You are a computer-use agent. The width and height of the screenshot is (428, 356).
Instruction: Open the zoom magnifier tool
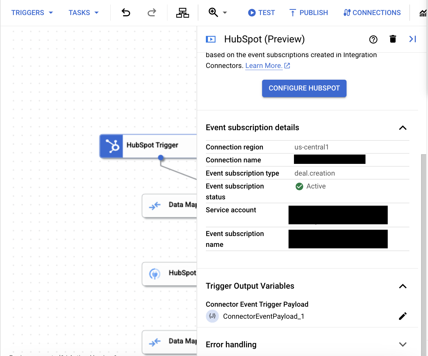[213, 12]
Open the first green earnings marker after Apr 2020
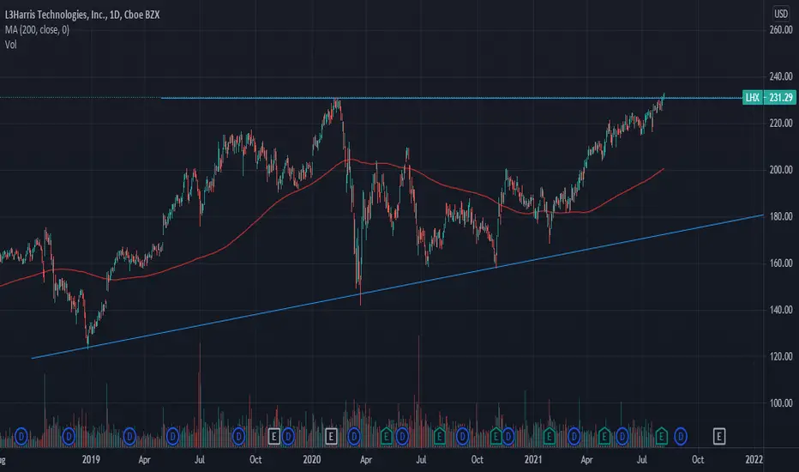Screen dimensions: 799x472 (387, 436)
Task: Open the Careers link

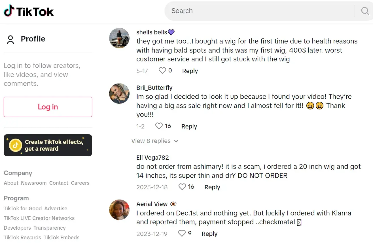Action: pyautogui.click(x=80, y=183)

| ACTIVITY |
The pictures stay out; please reproduce everything else in the entries exactly.

| EXPECTED ANSWER |
You are a computer-use agent. The width and height of the screenshot is (428, 356).
Instruction: Open the zoom magnifier tool
[213, 12]
Open the first green earnings marker after Apr 2020
Screen dimensions: 799x472 (387, 436)
Task: Open the Careers link

Action: pyautogui.click(x=80, y=183)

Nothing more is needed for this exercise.